Writes - Amazon Timestream

Writes

You can collect time series data from connected devices, IT systems, and industrial equipment, and write it into Timestream. Timestream enables you to write data points from a single time series and/or data points from many series in a single write request when the time series belong to the same table. For your convenience, Timestream offers you with a flexible schema that auto detects the column names and data types for your Timestream tables based on the dimension names and the data types of the measure values you specify when invoking writes into the database. You can also write batches of data into Timestream.

Timestream supports the following data types for writes:

Data type Description

BIGINT

Represent a 64-bit integer.

BOOLEAN

Represents the two truth values of logic, namely, true and false.

DOUBLE

64-bit variable-precision implementing the IEEE Standard 754 for Binary Floating-Point Arithmetic.

VARCHAR

Variable length character data with an optional maximum length. The maximum limit is 2KB.

MULTI

Data type for multi-measure records. This data type includes one or more measures of type BIGINT, BOOLEAN, DOUBLE, VARCHAR, and TIMESTAMP.

TIMESTAMP

Represents an instance in time using nanosecond precision time in UTC, tracking the time since Unix time. This data type is currently supported only for multi-measure records (i.e. within measure values of type MULTI).

Note

Timestream supports eventual consistency semantics for reads. This means that when you query data immediately after writing a batch of data into Timestream, the query results might not reflect the results of a recently completed write operation. The results may also include some stale data. Similarly, while writing time series data with one or more new dimensions, a query can return a partial subset of columns for a short period of time. If you repeat theses query requests after a short time, the results should return the latest data.

You can collect time series data from connected devices, IT systems, industrial equipment, and many other systems, and write it into Amazon Timestream. You can write data using the AWS SDKs, AWS CLI, or through AWS Lambda, AWS IoT Core, Amazon Kinesis Data Analytics for Apache Flink, Amazon Kinesis, Amazon MSK and Open source Telegraf.

No upfront schema definition

Before sending data into Amazon Timestream, you must create a database and a table using the AWS Management Console, Timestream’s SDKs, or the Timestream APIs. For more information, see Create a database and Create a table. While creating the table, you do not need to define the schema up front. Amazon Timestream automatically detects the schema based on the measures and dimensions of the data points being sent, so you no longer need to alter your schema offline to adapt it to your rapidly changing time series data.

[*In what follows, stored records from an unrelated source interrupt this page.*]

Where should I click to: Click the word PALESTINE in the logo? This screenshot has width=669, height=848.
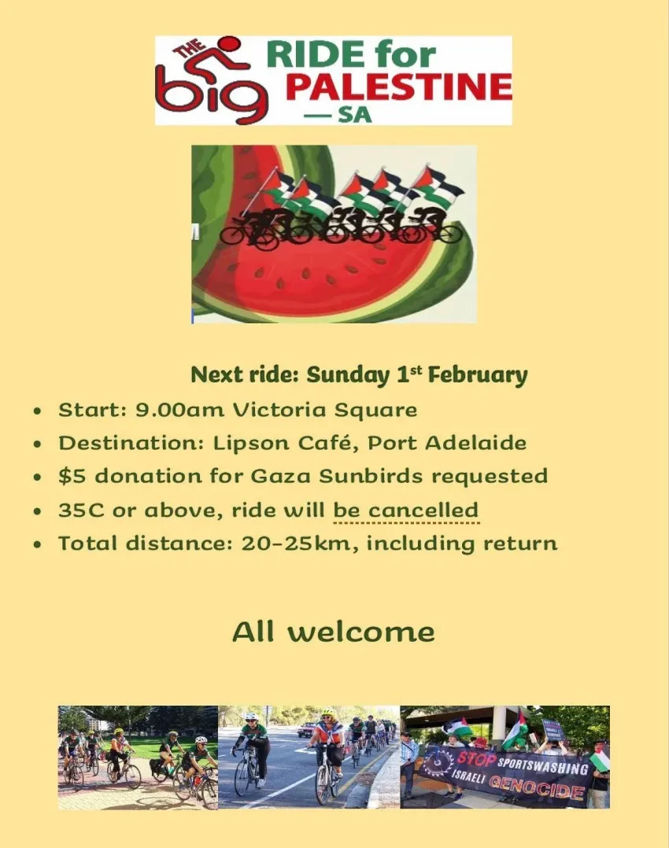pyautogui.click(x=397, y=87)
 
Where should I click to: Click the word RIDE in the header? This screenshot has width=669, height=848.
pyautogui.click(x=316, y=55)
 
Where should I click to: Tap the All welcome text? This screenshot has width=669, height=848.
pyautogui.click(x=334, y=632)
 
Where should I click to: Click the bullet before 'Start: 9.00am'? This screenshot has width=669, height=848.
pyautogui.click(x=38, y=411)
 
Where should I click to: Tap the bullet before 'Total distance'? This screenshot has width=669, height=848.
pyautogui.click(x=38, y=544)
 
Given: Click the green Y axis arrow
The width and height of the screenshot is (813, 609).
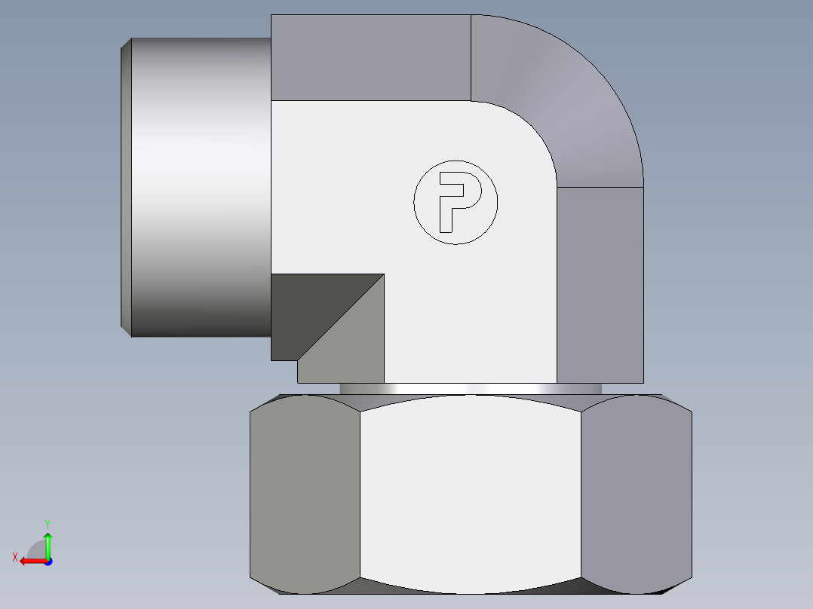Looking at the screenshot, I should click(48, 543).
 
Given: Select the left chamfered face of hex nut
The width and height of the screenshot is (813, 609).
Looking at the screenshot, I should click(305, 494).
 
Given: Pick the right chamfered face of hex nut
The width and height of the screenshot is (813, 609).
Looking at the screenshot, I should click(637, 494).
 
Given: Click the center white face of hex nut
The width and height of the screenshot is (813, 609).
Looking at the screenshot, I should click(470, 494).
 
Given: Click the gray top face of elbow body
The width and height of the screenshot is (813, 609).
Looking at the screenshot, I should click(370, 57).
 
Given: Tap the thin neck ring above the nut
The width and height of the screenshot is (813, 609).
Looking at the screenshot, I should click(470, 388).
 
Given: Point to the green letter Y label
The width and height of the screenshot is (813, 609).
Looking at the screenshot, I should click(47, 523).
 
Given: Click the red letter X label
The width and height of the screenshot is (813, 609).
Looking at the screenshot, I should click(15, 557).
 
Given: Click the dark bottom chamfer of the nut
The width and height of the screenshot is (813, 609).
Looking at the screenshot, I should click(470, 589).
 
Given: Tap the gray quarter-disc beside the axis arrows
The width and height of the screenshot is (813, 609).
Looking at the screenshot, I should click(37, 550).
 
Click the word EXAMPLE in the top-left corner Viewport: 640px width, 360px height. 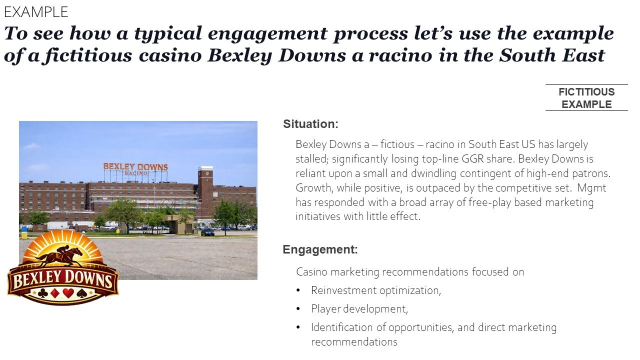click(x=36, y=12)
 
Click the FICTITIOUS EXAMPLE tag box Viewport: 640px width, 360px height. click(x=586, y=98)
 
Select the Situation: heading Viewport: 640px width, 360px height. click(x=311, y=124)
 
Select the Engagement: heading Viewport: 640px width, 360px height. click(x=320, y=250)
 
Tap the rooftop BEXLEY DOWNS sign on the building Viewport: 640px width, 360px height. click(x=136, y=167)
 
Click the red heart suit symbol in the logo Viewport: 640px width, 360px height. click(x=68, y=293)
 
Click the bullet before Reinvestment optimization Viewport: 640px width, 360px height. click(x=298, y=290)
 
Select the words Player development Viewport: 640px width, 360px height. click(x=359, y=309)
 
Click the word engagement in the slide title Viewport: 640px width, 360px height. click(x=266, y=34)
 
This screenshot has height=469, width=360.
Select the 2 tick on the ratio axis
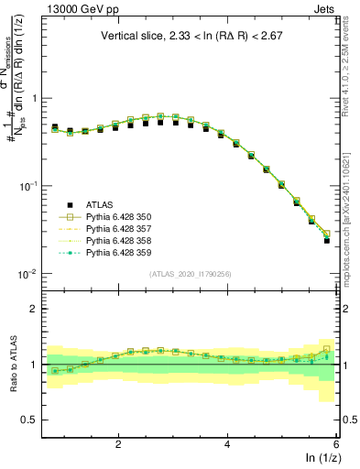[x=32, y=309]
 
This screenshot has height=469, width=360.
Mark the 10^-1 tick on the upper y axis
[x=25, y=186]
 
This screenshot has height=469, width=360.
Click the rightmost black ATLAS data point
[x=327, y=241]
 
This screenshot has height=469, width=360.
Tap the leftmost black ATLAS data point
[x=55, y=127]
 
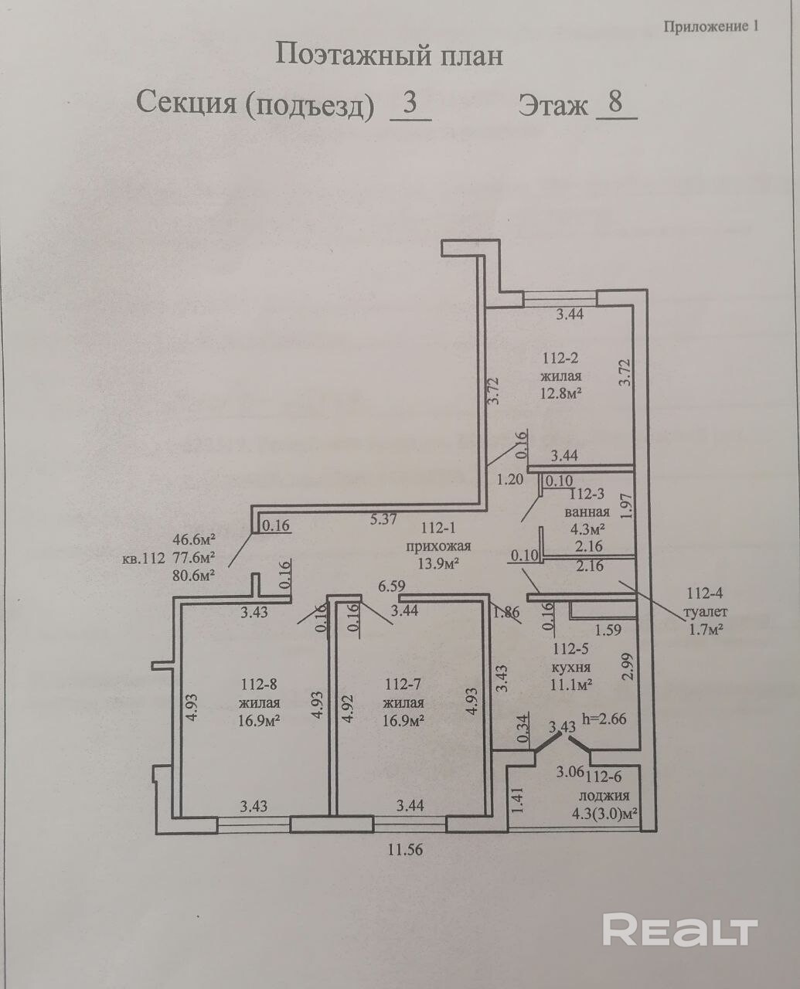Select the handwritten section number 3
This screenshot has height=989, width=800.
410,103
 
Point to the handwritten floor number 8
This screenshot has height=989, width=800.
615,102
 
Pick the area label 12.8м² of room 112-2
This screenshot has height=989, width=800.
560,394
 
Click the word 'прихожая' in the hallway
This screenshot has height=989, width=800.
438,545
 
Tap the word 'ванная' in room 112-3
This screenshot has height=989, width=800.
587,511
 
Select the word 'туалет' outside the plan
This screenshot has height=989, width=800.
705,612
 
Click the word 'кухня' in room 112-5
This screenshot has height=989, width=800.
570,668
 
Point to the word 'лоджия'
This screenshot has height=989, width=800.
604,795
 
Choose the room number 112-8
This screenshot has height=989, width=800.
259,684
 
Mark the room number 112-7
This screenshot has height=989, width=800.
403,684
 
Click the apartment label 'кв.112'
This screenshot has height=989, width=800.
144,558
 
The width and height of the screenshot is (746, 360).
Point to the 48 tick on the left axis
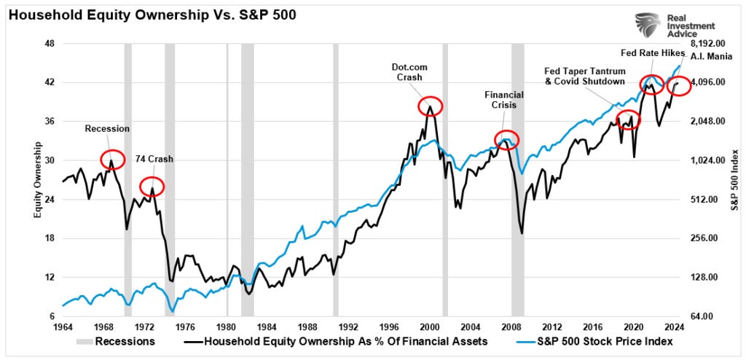[50, 43]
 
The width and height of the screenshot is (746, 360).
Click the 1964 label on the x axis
[63, 327]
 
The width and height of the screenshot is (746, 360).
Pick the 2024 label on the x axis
[673, 327]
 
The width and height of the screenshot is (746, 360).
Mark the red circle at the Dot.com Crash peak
[431, 106]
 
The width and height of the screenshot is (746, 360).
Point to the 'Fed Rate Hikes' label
[651, 52]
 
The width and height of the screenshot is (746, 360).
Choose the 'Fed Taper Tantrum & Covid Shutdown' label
[585, 76]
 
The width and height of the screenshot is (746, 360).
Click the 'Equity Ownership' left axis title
[36, 179]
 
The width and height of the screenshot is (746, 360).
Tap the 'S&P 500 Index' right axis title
[734, 179]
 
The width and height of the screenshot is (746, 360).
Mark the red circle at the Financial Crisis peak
[506, 139]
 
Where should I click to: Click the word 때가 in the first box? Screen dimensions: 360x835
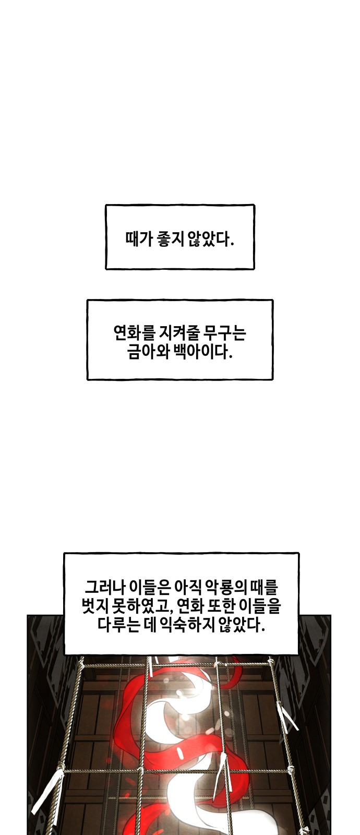139,239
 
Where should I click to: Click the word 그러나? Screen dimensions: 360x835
104,587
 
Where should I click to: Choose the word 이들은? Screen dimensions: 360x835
149,587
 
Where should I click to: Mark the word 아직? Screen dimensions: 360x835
188,587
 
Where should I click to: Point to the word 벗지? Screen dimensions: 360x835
95,606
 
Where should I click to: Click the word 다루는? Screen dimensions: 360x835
118,625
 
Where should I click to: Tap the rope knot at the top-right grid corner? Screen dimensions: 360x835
271,663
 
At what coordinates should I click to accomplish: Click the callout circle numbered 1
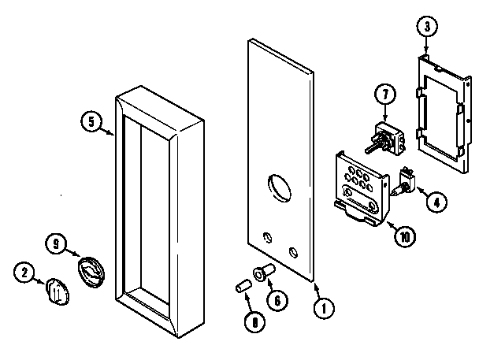click(x=321, y=310)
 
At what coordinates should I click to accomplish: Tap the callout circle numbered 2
click(x=24, y=273)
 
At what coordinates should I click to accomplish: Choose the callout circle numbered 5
click(x=92, y=122)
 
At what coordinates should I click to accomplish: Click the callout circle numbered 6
click(x=275, y=299)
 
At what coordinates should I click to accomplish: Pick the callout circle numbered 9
click(x=55, y=243)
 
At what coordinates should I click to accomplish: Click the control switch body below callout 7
click(x=386, y=137)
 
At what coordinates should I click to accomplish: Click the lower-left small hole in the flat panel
click(x=265, y=236)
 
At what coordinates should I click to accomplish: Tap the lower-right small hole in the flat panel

Writing data (Inserts and Upserts)

The write operation in Amazon Timestream enables you to insert and upsert data. By default, writes in Amazon Timestream follow the first writer wins semantics, where data is stored as append only and duplicate records are rejected. While the first writer wins semantics satisfies the requirements of many time series applications, there are scenarios where applications need to update existing records in an idempotent manner and/or write data with the last writer wins semantics, where the record with the highest version is stored in the service. To address these scenarios, Amazon Timestream provides the ability to upsert data. Upsert is an operation that inserts a record in to the system when the record does not exist or updates the record, when one exists. When the record is updated, it is updated in an idempotent manner.

Writing data into the memory store and the magnetic store

Amazon Timestream offers the ability to directly write data into the memory store and the magnetic store. The memory store is optimized for high throughput data writes and the magnetic store is optimized for lower throughput writes of late arrival data. Late arrival data is data with a timestamp earlier than the current time. You must explicitly enable the ability to write late arrival data into the magnetic store by enabling magnetic store writes for the table.

Writing data with single-measure records and multi-measure records

Amazon Timestream offers the ability to write data using two types of records, namely, single-measure records and multi-measure records.

Single-measure records

Single-measure records enable you to send a single measure per record. When data is sent to Timestream using this format, Timestream creates one table row per record. This means that if a device emits 4 metrics and each metric is sent as a single-measure record, Timestream will create 4 rows in the table to store this data, and the device attributes will be repeated for each row. This format is recommended in cases when you want to monitor a single metric from an application or when your application does not emit multiple metrics at the same time.

Multi-measure records

With multi-measure records, you can store multiple measures in a single table row, instead of storing one measure per table row. Multi-measure records therefore enable you to migrate your existing data from relational databases to Amazon Timestream with minimal changes.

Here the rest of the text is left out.